For the Binary Tasks, we first consolidated the `Offensive’ and `Hatespeech’ labels into a single `Toxic’ class. The Binary-Pure dataset was then created by requiring unanimous agreement on this binary split (i.e., all three agreed on `Normal’, or all three agreed on one of the `Toxic’ categories). For the Binary-Majority dataset, we first consolidated the labels to binary at the annotator level, resulting in three binary labels per post. We then applied a majority-vote rule on these binary labels, retaining all posts where at least two of the three annotators agreed on the binary outcome.

The resulting class distributions and total sample sizes for each of our four experimental datasets are detailed in Table 2. As shown, all conditions exhibit substantial class imbalance, which informed our choice of evaluation metrics.

2.3. Data Preprocessing and Feature Engineering

A standardized preprocessing pipeline was applied to the raw text of all four datasets to ensure consistency. This pipeline, implemented as a single cleaning function, executed a sequence of four transformations: Lowercasing was performed on all text. Token Replacement was applied using regular expressions to identify social media-specific entities, which were then replaced with special tokens to preserve context (e.g., URLs became <URL>, user mentions became <USER>, and hashtags became <HASHTAG>). Following this, all remaining Special Character Removal of non-alphanumeric and non-whitespace characters occurred. Finally, Whitespace Normalization collapsed multiple whitespace characters into a single space, and leading or trailing whitespace was stripped.

Following this cleaning pipeline, we employed two distinct feature engineering strategies tailored to the different model architectures. For the Classical ML Models (LR, RF, LGBM), the cleaned text was further processed by removing English stopwords (via NLTK) and applying lemmatization. The resulting text was then vectorized using Term Frequency–Inverse Document Frequency (TF–IDF), capturing both individual words (unigrams) and two-word pairs (bigrams) with an n_gram_range of (1, 2). For the Deep Learning Models (GRU, ALBERT), we used the cleaned text directly (without stopword removal or lemmatization) to preserve the full sequential context. For the GRU, a custom vocabulary was built, and sequences were tokenized and padded to a fixed length. For ALBERT, the text was fed directly into the pre-trained Albert-base-v2 tokenizer, with sequences truncated or padded consistent with the pre-trained checkpoint’s requirements. In both deep learning cases, the models learned their own latent representations directly from these token sequences during training.

2.4. Model Architectures

To test our research questions, we selected a suite of five models representing a wide spectrum of learning strategies, from interpretable linear models to complex non-linear ensembles and state-of-the-art contextual deep learning models.

2.4.1. Machine Learning Models

We selected three classical ML models to serve as strong baselines.
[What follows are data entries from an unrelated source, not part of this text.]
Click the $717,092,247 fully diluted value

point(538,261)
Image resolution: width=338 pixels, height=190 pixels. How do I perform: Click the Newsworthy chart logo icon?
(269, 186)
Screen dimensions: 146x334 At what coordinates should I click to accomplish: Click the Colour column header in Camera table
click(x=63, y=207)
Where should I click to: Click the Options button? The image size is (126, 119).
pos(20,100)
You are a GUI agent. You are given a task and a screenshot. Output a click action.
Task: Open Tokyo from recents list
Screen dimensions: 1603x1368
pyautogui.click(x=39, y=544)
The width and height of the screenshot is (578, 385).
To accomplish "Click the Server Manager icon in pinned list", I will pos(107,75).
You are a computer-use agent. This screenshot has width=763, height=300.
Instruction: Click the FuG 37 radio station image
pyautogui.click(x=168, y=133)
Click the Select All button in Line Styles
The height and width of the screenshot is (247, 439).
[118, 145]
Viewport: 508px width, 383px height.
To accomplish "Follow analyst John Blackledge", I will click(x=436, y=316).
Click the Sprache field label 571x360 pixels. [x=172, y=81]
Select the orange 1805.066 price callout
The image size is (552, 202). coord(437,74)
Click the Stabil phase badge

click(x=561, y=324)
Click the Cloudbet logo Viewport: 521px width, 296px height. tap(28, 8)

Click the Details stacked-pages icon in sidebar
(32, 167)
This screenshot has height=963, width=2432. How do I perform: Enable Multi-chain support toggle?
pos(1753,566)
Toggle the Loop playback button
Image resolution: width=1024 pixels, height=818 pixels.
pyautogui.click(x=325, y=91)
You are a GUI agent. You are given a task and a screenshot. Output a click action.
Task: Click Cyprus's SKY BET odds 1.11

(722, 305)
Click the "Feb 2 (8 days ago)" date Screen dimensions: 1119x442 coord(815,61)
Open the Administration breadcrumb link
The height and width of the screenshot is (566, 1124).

These models are widely used in text classification and are well-suited for high-dimensional, sparse TF–IDF feature matrices. They represent three distinct approaches to classification: linear models, bagging ensembles, and boosting ensembles.

Logistic Regression (LR)

As a robust and highly interpretable linear baseline, we used Logistic Regression [14]. LR models the probability of a discrete outcome by fitting a linear combination of the input features (the TF–IDF vectors) to a logistic (sigmoid) function, generalized using the softmax function for the multi-class task. We used the scikit-learn implementation with ${\ell }_2$ (Ridge) regularization to prevent overfitting and manage multicollinearity.

Tree-Based Ensemble Models

We implemented two powerful non-linear ensemble models, grouped by their core ensemble strategy: bagging and boosting. Our bagging model of choice was the Random Forest (RF) [15], which constructs a large number of decorrelated decision trees in parallel through the use of bootstrapped samples and random feature subsets. The final prediction is determined by a majority vote across trees, which effectively reduces variance. Our boosting model of choice was LightGBM (LGBM) [16], a highly efficient and scalable implementation of gradient boosting [17]. Unlike RF’s parallel approach, gradient boosting builds trees sequentially, with each new tree trained to correct the residual errors of the existing ensemble. LightGBM utilizes a leaf-wise growth strategy and histogram-based splitting, making it particularly efficient on large, sparse feature spaces.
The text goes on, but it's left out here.